A funny thing happened last night. When I finally got home after sitting in bumper-to-bumper traffic for two hours, I found a letter on the kitchen table announcing that I got into grad school.
It’s not the first time I’ve received a letter like this, but I quit after a year once I realized both the school and the concentration I picked were not for me. $30,000 flushed down the drain. I not only felt like a failure, I also had no idea what I was going to do with my life if I was no longer earning a counseling degree.
It was Dad’s idea to give grad school another chance, this time with a concentration I know I’m passionate about – and reasonably good at. Though let’s face it, a self-employed writer doesn’t really need a master’s degree. It’s a worthwhile endeavor to me because it will help me become a better writer. And better writers tend to sell more books, which is never a bad thing.

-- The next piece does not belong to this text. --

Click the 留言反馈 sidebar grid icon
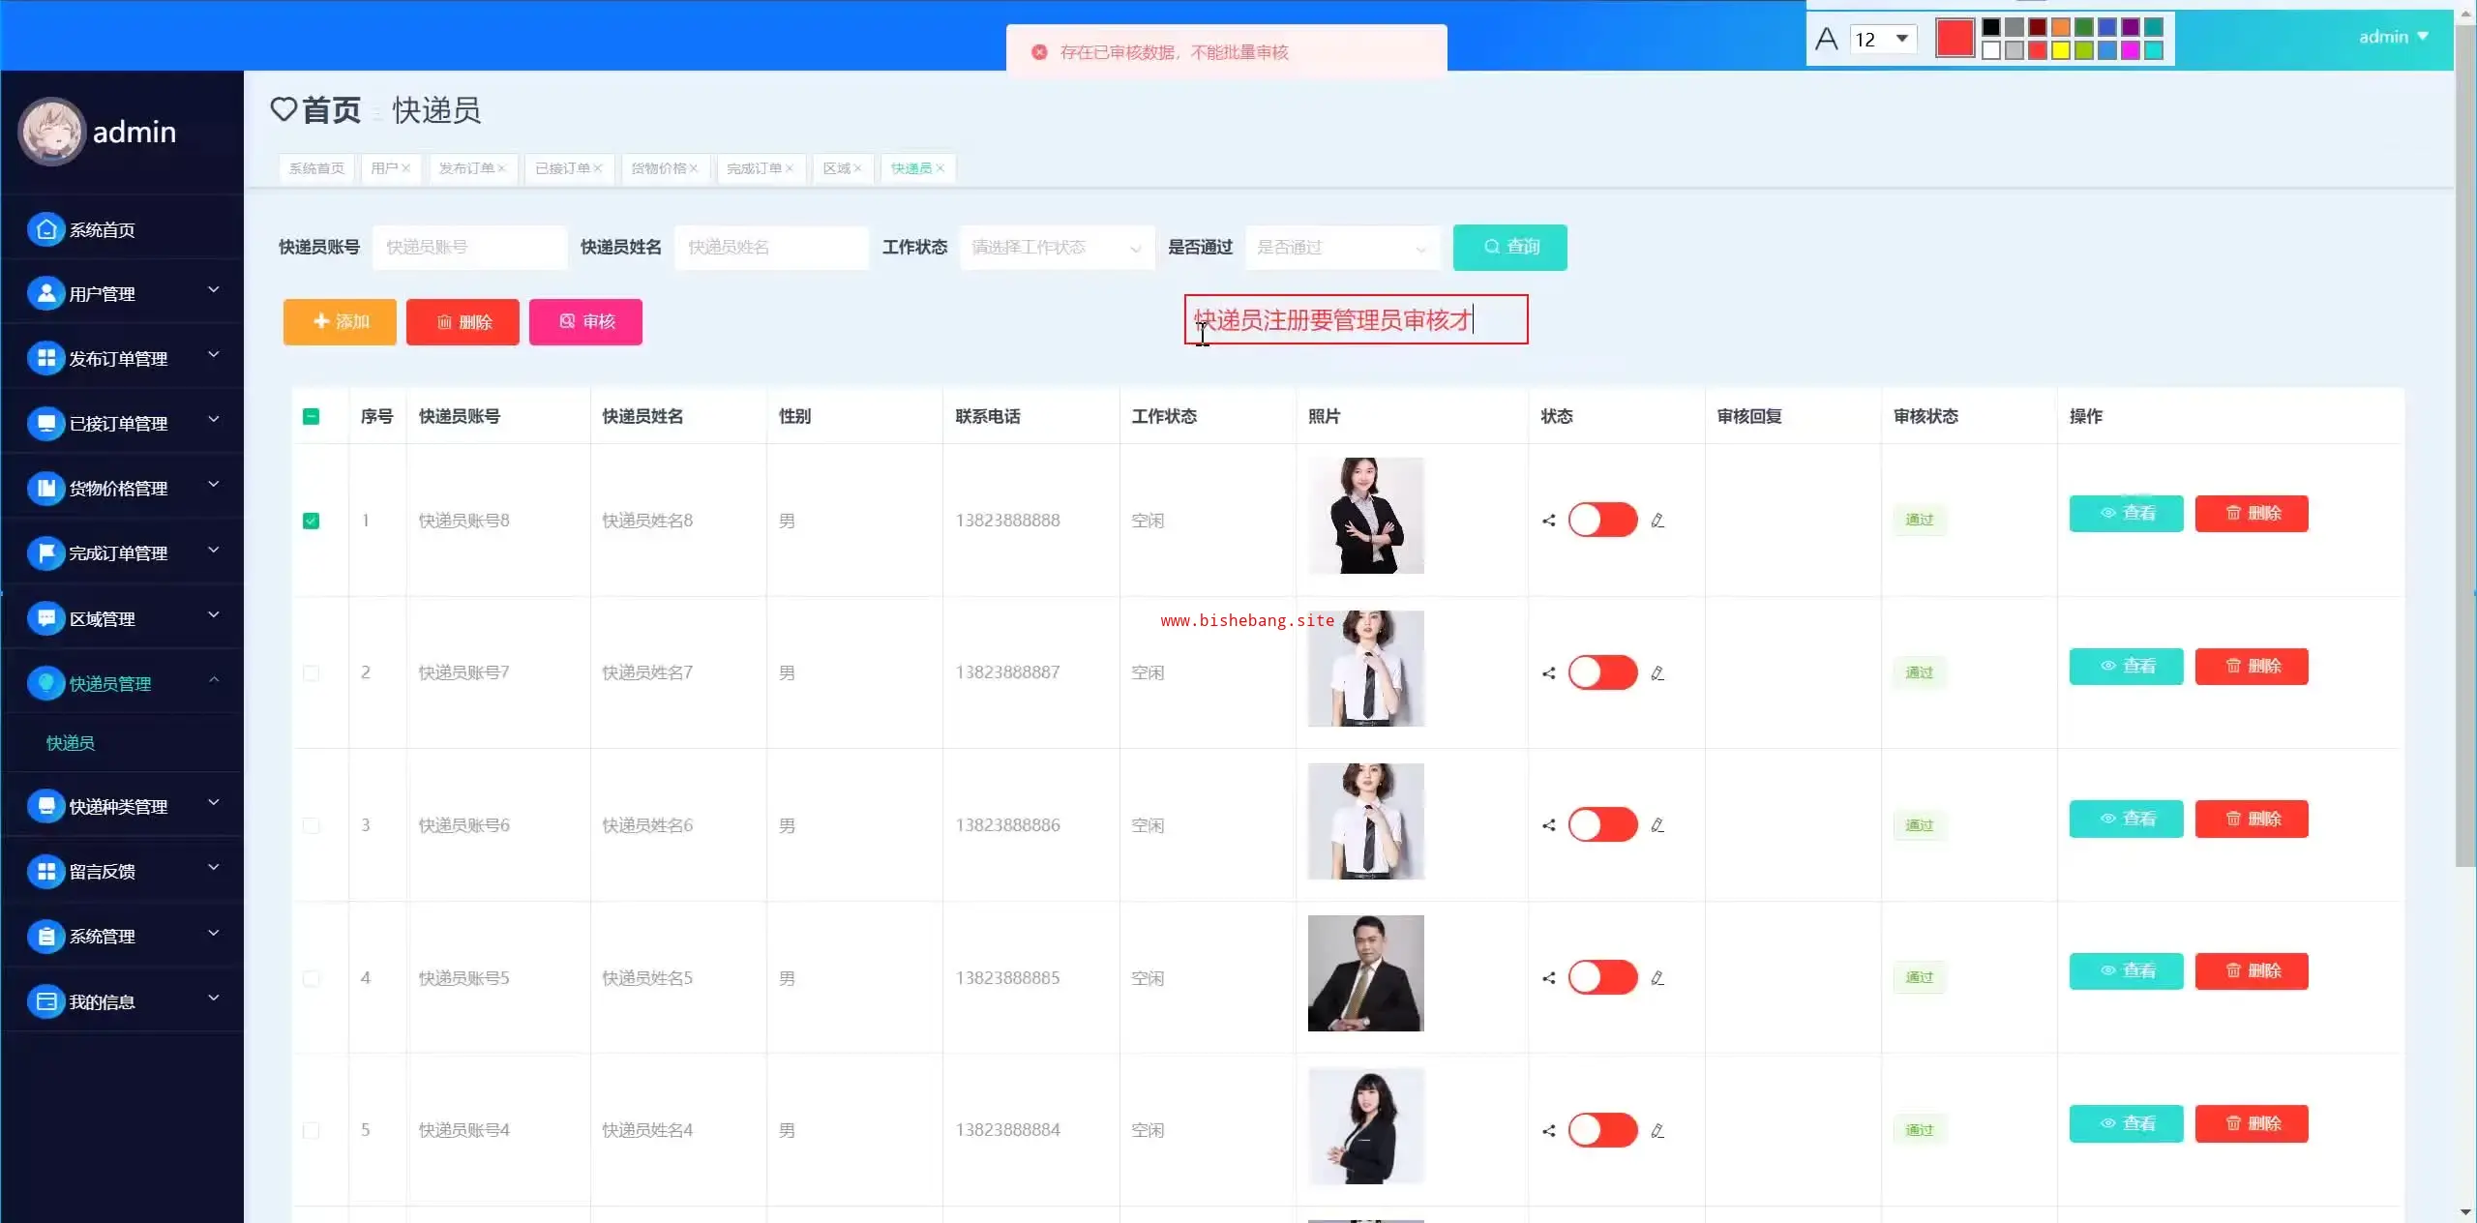The width and height of the screenshot is (2477, 1223). click(x=45, y=872)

But with a debt $30,000 deep, there was no way I could afford to even dream about it. It’s only because Dad requested to help me pay that loan with his life insurance money that I was able to give grad school another chance.

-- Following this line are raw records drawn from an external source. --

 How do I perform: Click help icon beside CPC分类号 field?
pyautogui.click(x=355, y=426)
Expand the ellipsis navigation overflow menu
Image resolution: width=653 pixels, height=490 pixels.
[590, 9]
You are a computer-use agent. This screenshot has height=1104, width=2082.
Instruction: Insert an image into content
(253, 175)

He believed in me, that crazy man.
So coincidentally (or not?), I found out about my acceptance on Maundy Thursday, and today – Good Friday – is a day when everything seemed hopeless, and the suffering too deep to comprehend. The weekend will end with Easter, a day for contemplating the beautiful things that can come out of deep suffering. That seems to be a recurring theme in my life, and as I continue grappling with the pieces of my broken faith and try to seek answers, things like this keep happening. And not just to me.

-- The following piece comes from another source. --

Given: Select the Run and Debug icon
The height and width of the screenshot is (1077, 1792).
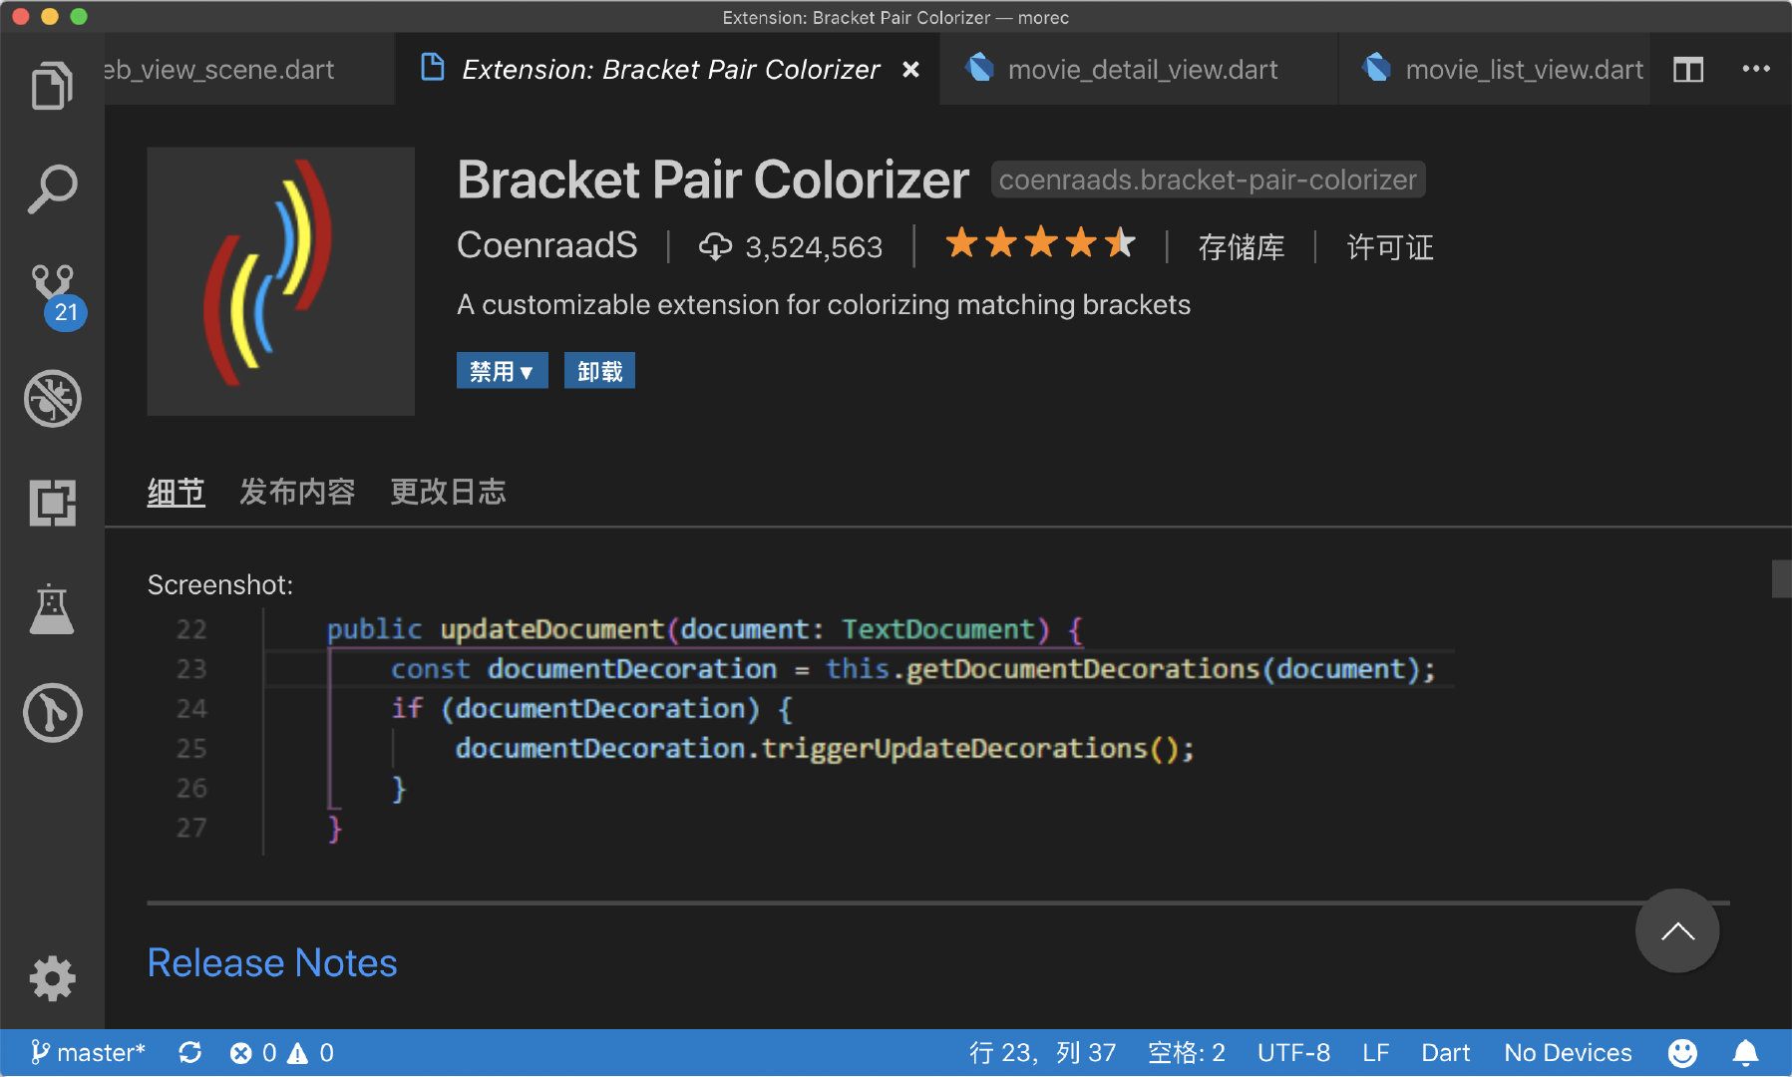Looking at the screenshot, I should coord(53,398).
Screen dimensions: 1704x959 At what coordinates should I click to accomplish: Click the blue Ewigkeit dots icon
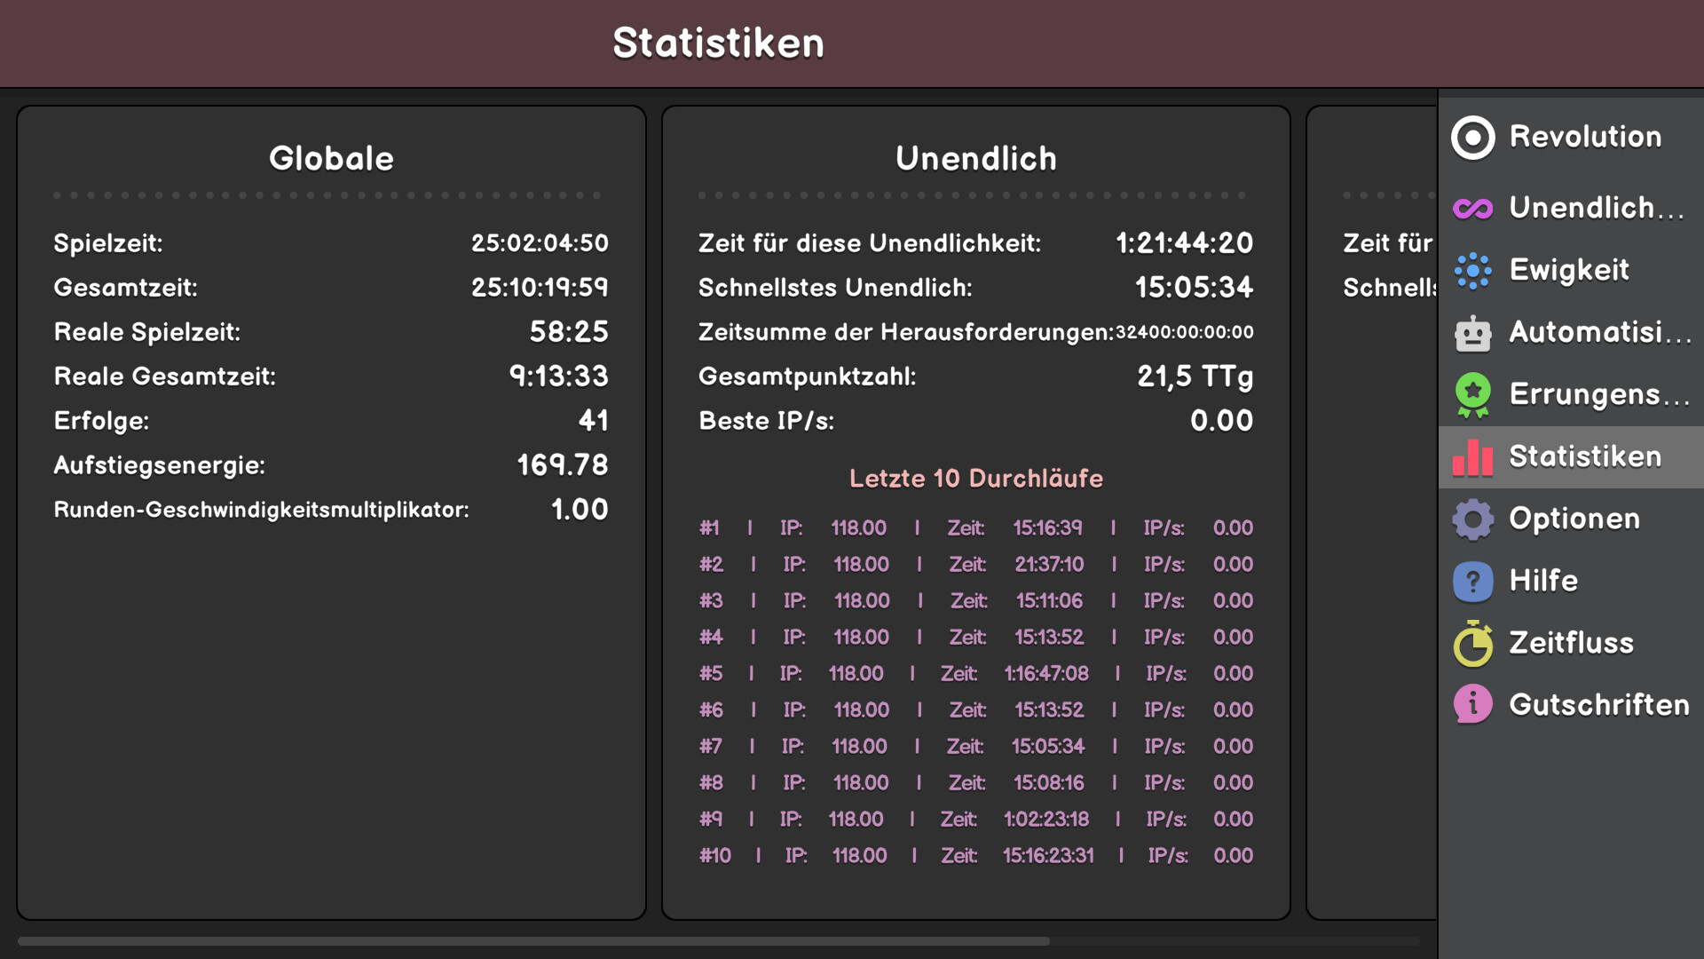click(1472, 271)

Because of the complications with cancer, Dad retired much earlier than planned, which opened the opportunity to coach high school track on a volunteer basis: his real dream job.
Only because of my brief but painful time spent at a school that challenged me in all the wrong ways did I meet the woman who is one of my closest friends in Colorado.
Similarly, during my time spent in a ministry that I learned too late was not an ideal place for “baby believers” like myself, I met the man who is now my husband.
I have plenty more examples, but you get the point.
I go back and forth about whether there’s such a thing as a coincidence, and if prayers can be answered in tangible ways. But in the midst of events like these, I’m convinced a little more that redemption is a real and powerful thing.